Par ailleurs, le monde dans lequel évoluent dorénavant les entreprises est caractérisé par l’inconstance des situations, leur imprévisibilité, leur complexité due au nombre croissant d’interactions, et parfois l’ambiguïté de certaines situations. Dans ce monde #Vuca, (volatility, uncertainty, complexity, ambiguity), les stratégies, les priorités et les projets changent vite ; être agile est fondamental pour les entreprises. Adopter les principes du lean start-up mais aussi simplifier son organisation pour la rendre plus efficace face à la complexité est essentiel pour atteindre performance et « time to market ». Les « dinosaures » doivent redevenir des souris capables de faire preuve d’agilité dans ce nouveau monde digital.

3. Les collaborateurs

Pour être en capacité d’évoluer et de réussir dans ce nouveau contexte, l’entreprise devra embarquer l’ensemble de ses collaborateurs, en impulsant une transformation culturelle profonde de son fonctionnement. La démarche doit promouvoir des valeurs et des comportements en adéquation avec les nouveaux défis de l’entreprise.
Il faudra aller au-delà du « cultural washing ». Fournir des tablettes aux salariés, recruter un chief happiness officer (CHO) ou encore passer en open space est loin d’être suffisant. C’est le cœur du réacteur de l’entreprise qu’il faut transformer, grâce à une autonomisation et une responsabilisation des salariés ainsi qu’ un management par la confiance. Il s’agit de basculer d’un état passif et méfiant, souvent généré par de longues années de réorganisations et de fusions-acquisitions successives, à un état de confiance. Sacré défi pour améliorer significativement l’engagement de ses salariés et ainsi sa performance.

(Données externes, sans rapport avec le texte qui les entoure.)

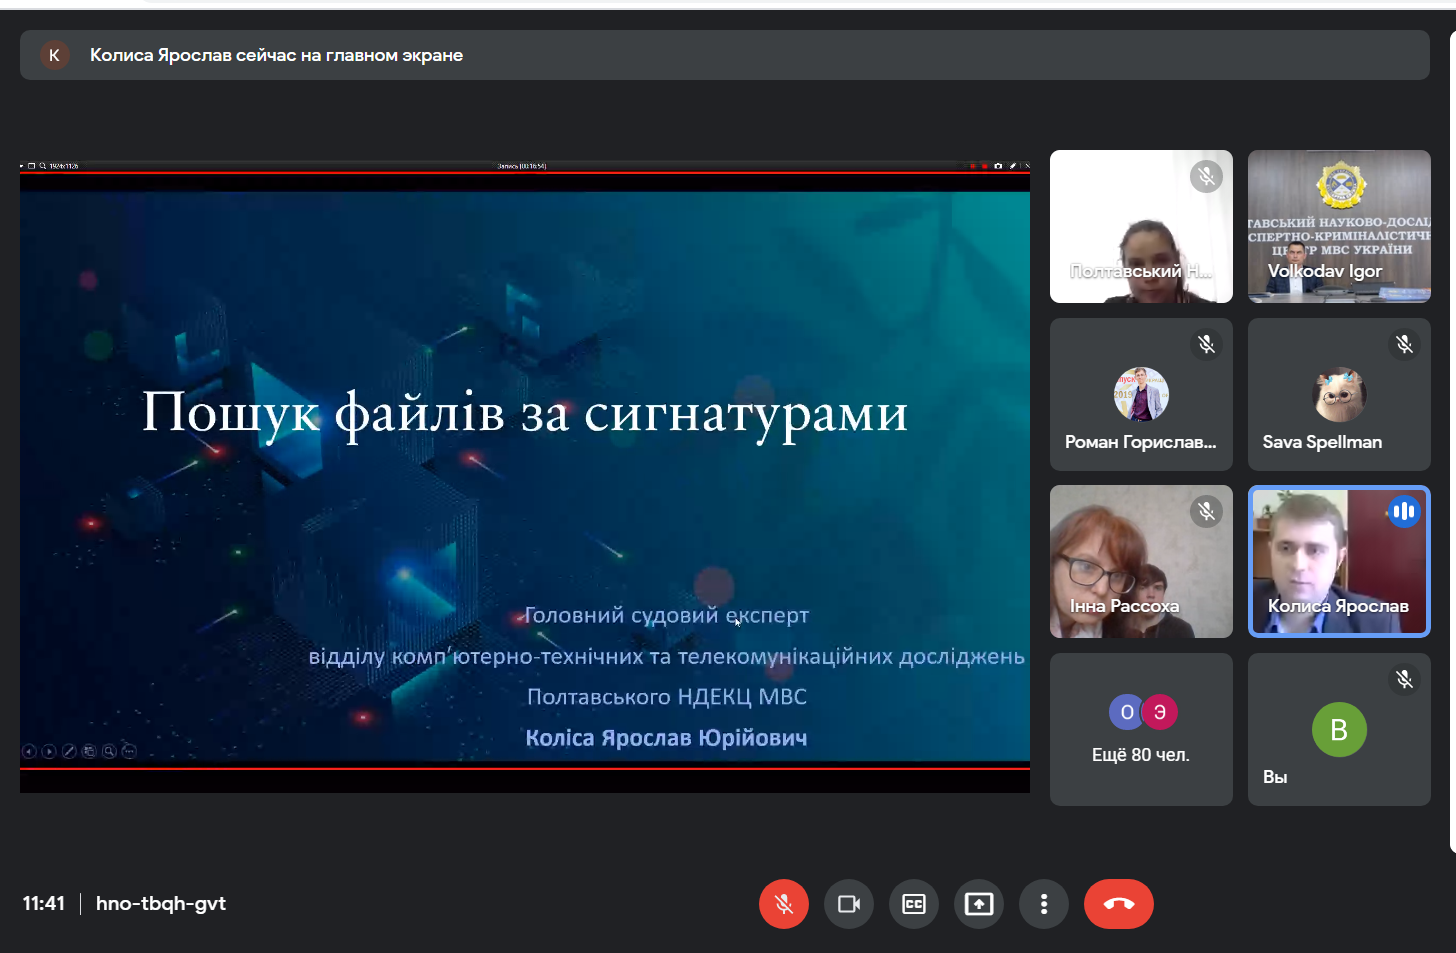Viewport: 1456px width, 953px height.
Task: Click Роман Горислав's avatar icon
Action: [1141, 394]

L’innovation est un métier

Innovation et transformation digitale sont deux approches différentes. Elles sont distinctes et complémentaires, elles se nourrissent l’une et l’autre. Le digital permet de répondre plus efficacement aux nouveaux besoins, d’accroître le rythme de développement mais pas d’innover. La fonction de CDO a parfois fait disparaître la fonction de directeur de l’innovation au sein des entreprises. C’est une erreur. Là où la transformation digitale permettra à l’entreprise de devenir CIAS (connectée, intelligente, agile, sociale), l’innovation lui permettra de trouver de nouveaux territoires de croissance. La transformation digitale aboutit dans la majorité des cas à une digitalisation de l’existant, lorsque l’innovation vise à élaborer un nouveau produit, process ou service, à aborder un nouveau marché, à imaginer un nouveau modèle d’affaires etc.
Beaucoup trop d’entreprises se méprennent et multiplient les POCs (proof of concept), les hackathons, les meet-up avec des start-up sans avoir défini au préalable une stratégie d’innovation. L’entreprise doit avoir une vision claire de là où elle veut aller, des services qu’elle veut offrir, des innovations qu’elle doit mettre en œuvre pour se rendre incontournable aux yeux de ses clients et élaborer un processus spécifique pour ce métier si fragile. Innovation et transformation digitale sont ainsi complémentaires, elles servent un même objectif : toujours mieux servir et satisfaire les clients de manière rentable. Seule l’innovation lui permettra de créer de nouveaux business models, d’identifier de nouveaux territoires de croissance et d’aller nager dans des Océans bleus.